Blob Index for Azure Storage in preview

Blob Index, a managed secondary index, allowing you to store multi-dimensional object attributes to describe your data objects for Azure Blob storage. It is now available in preview. Built on top of blob storage, Blob Index offers consistent reliability, availability, and performance for all your workloads. Blob Index provides native object management and filtering capabilities, which allows you to categorize and find data based on attribute tags set on the data.

General availability of geo-zone-redundant storage (GZRS)

GZRS helps achieve higher data resiliency by:

  • Synchronously writing three replicas of your data across multiple availability zones (like ZRS today) protecting from cluster, datacenter or entire zone failure.
  • Asynchronously replicating the data to another region within the same geo into a single zone (like LRS today) protecting from a regional outage.

When using GZRS, you can continue to read and write the data even if one of the availability zones in the primary region is unavailable. In the event of a regional failure you can also use read-access geo-zone-redundant storage (RA-GZRS) to continue having read access to your data or execute account failover to also restore write accessibility. GZRS provides a great balance of high performance, high availability and disaster recovery and is beneficial when building highly available applications/services in Azure.

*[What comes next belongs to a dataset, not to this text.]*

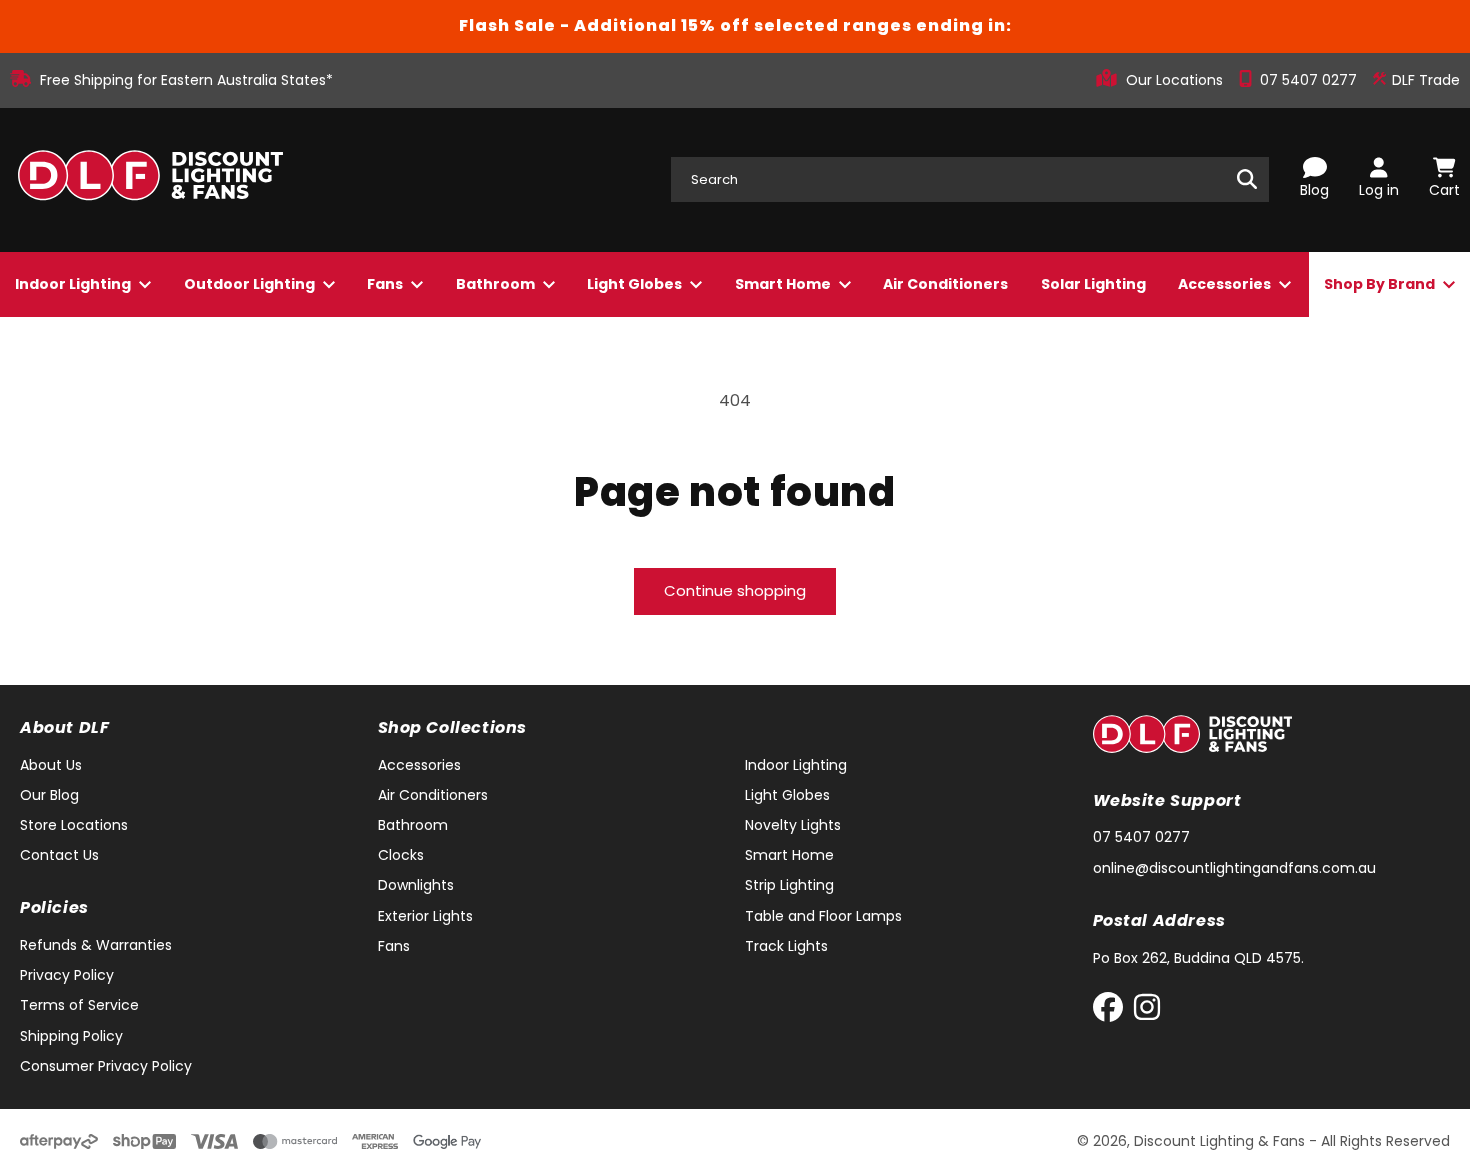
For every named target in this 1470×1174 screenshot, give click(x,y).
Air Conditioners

Azure File Sync is removing support for TLS 1.0 and 1.1

Azure File Sync service will remove support for TLS 1.0 and 1.1 in August 2020.

Networking

Azure Virtual Network NAT in Azure Government and Azure China

Azure Virtual Network NAT (network address translation) is now generally available in the Azure Government and Azure China regions. NAT simplifies outbound-only internet connectivity for virtual networks and can be configured for one or more subnets of a virtual network.

Azure Firewall Updates

Two new key features in Azure Firewall are generally available:

Additionally, Microsoft is increasing the limit for multiple public IP addresses from 100 to 250 for both DNAT and SNAT.

Rules Engine for Azure Front Door Service is now in preview

Rules Engine on Azure Front Door Service brings your specific routing needs to the forefront of its application delivery experience, giving you more control over how you define and enforce what content gets served from where. Rules Engine empowers you to modify request and response headers, or dynamically override your existing route behavior based on incoming requests.

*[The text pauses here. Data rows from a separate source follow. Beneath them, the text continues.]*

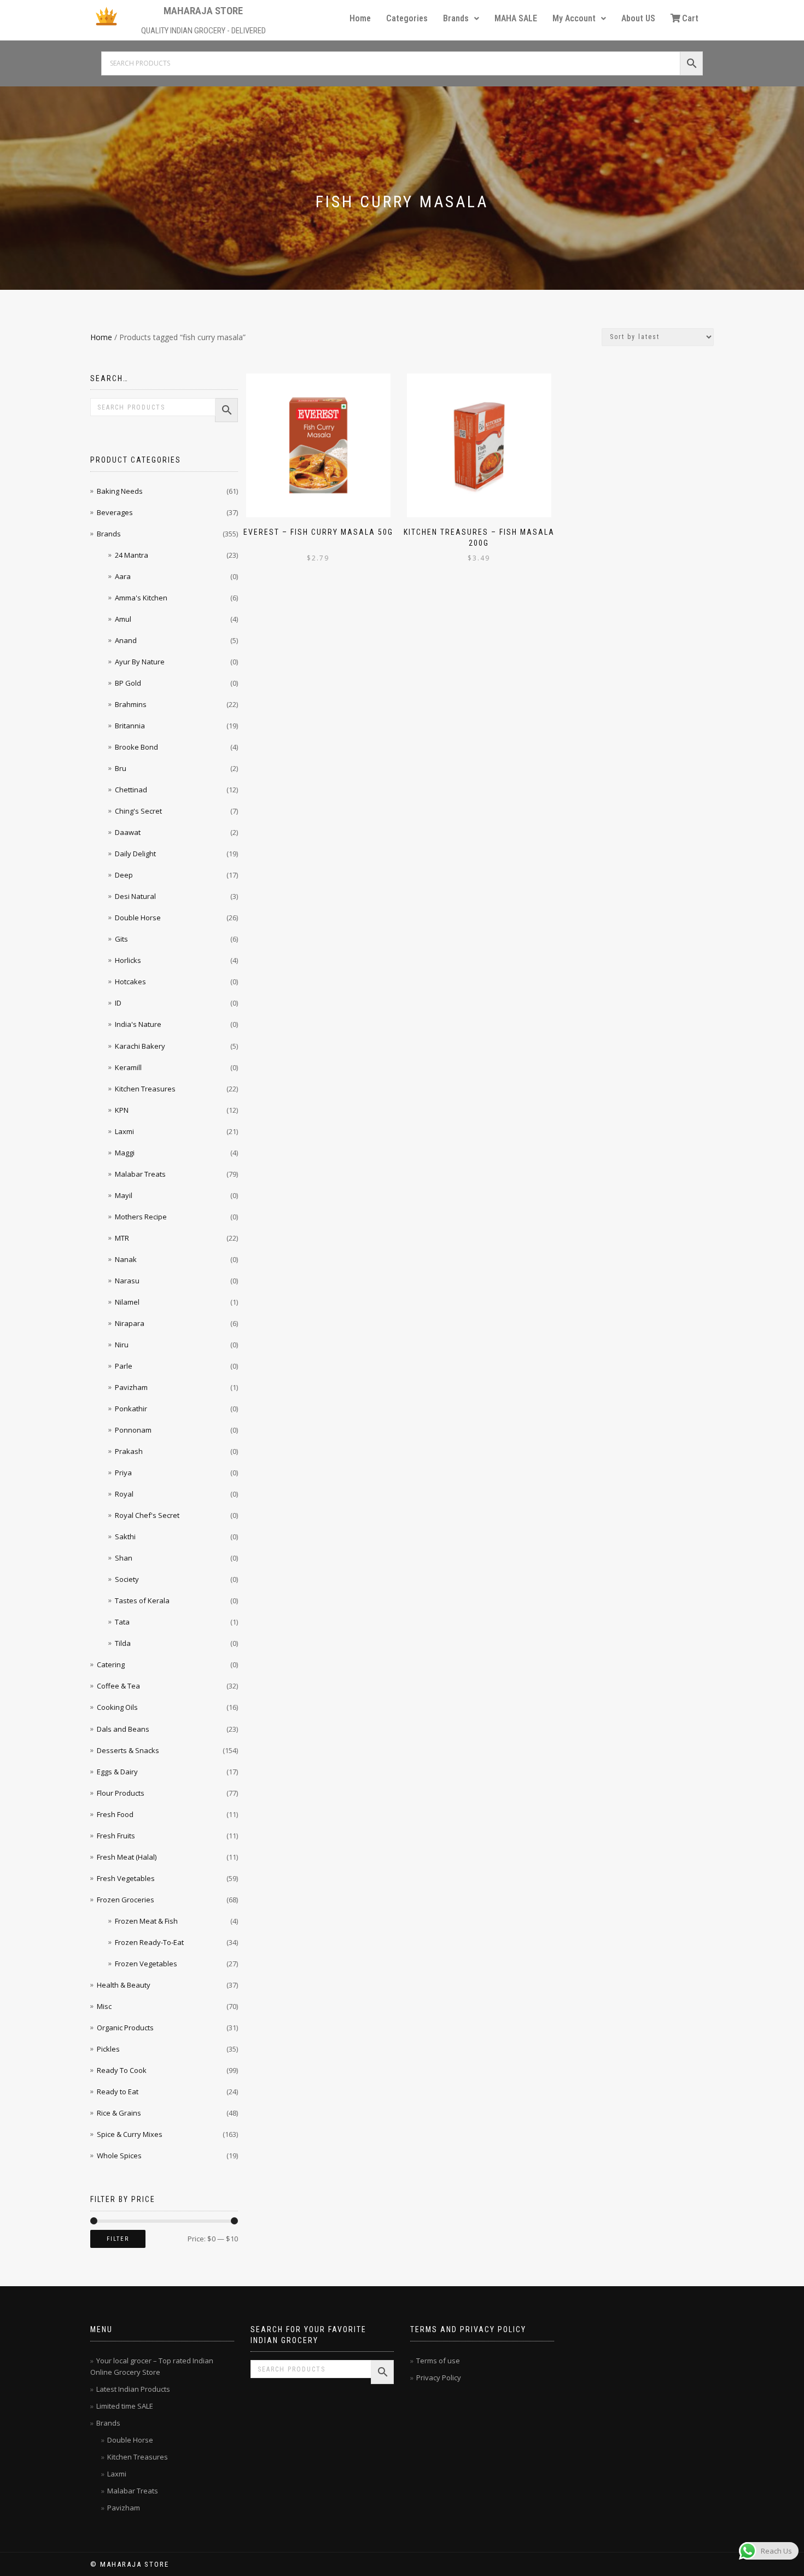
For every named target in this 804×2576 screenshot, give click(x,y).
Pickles (108, 2049)
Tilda (123, 1643)
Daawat (128, 832)
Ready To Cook (122, 2070)
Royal (124, 1494)
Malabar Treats (140, 1174)
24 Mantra (131, 555)
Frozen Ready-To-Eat (149, 1942)
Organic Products (125, 2027)
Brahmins (131, 704)
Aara (123, 576)
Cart (690, 18)
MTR (122, 1238)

Private Link is now available on Event Grid

Azure Event Grid now has Private Link integration for custom topics and event domains, generally available in all Azure regions, allowing virtual network resources within their production workloads to communicate directly to their Event Grid topics without accessing the public internet. This enables enterprise workloads to take advantage of event-driven architectures securely for mission-critical workloads that require network isolation.

Azure Stack

Azure Stack Hub

Azure App Service and Azure Functions on Azure Stack Hub update available

A major update to Azure App Service on Azure Stack Hub is now available. The update build number is 87.0.2.10. All fixes and updates are detailed in the release notes.

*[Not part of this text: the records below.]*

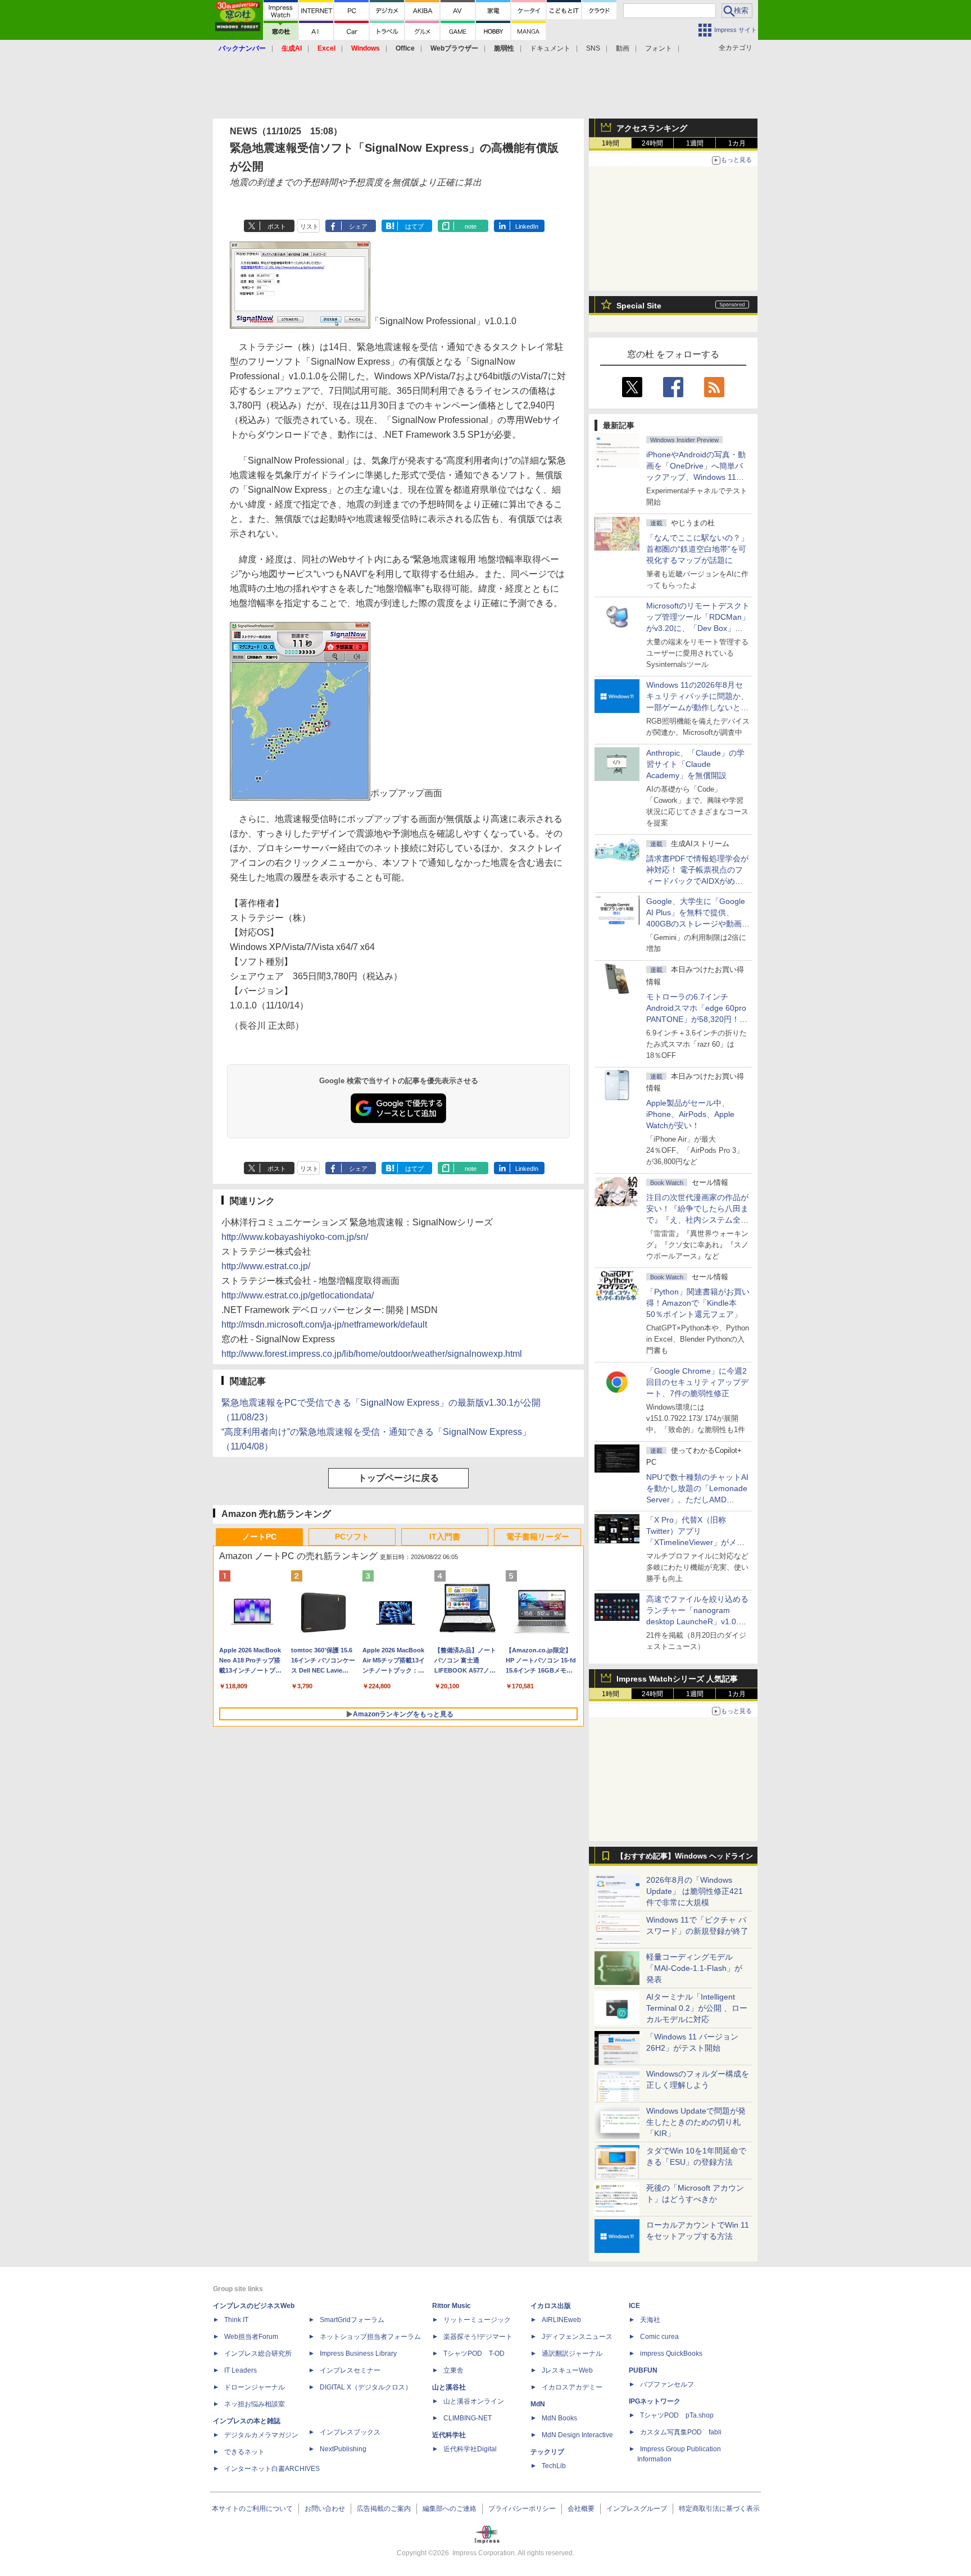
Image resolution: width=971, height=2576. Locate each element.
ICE (634, 2306)
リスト (309, 226)
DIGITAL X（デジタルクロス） (366, 2387)
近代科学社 (449, 2435)
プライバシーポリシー (522, 2509)
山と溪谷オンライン (473, 2401)
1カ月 (737, 143)
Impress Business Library (358, 2353)
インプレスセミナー (350, 2370)
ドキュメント (550, 48)
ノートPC (259, 1536)
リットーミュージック (477, 2320)
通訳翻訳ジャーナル (572, 2353)
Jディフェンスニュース (577, 2337)
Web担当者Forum (251, 2337)
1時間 (610, 143)
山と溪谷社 (449, 2387)
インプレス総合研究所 (258, 2353)
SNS (593, 48)
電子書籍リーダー (537, 1536)
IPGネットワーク (654, 2401)
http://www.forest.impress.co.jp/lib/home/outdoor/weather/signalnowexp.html (371, 1354)
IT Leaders (240, 2370)
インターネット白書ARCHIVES (272, 2469)
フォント (658, 48)
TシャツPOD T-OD (474, 2353)
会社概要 (581, 2509)
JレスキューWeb (567, 2370)
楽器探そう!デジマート (477, 2337)
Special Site (638, 305)
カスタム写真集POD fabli (681, 2432)
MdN (537, 2404)
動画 (622, 48)
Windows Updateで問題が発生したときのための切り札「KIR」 (696, 2122)
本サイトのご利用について (252, 2509)
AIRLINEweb (561, 2320)
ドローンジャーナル (254, 2387)
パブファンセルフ (667, 2384)
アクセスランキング (651, 128)
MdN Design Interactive (577, 2435)
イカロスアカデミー (572, 2387)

This release updates the resource provider and brings new key capabilities and fixes:

  • Updates to App Service Tenant, Admin, Azure Functions portals, and Kudu tools.
  • Updates Azure Functions runtime to v1.0.13021.
  • Updates to core service to improve reliability and error messaging will enable easier diagnosis of common issues.
  • Updates to the application frameworks and tools including .NET Framework, ASP.NET Core, PHP, NodeJS, and NPM.
  • Windows Server updates to underlying operating system of all roles.
  • Cumulative updates for Windows Server are now applied to controller roles as part of deployment and upgrade.
  • Updated default virtual machine and scale set SKUs for new deployments.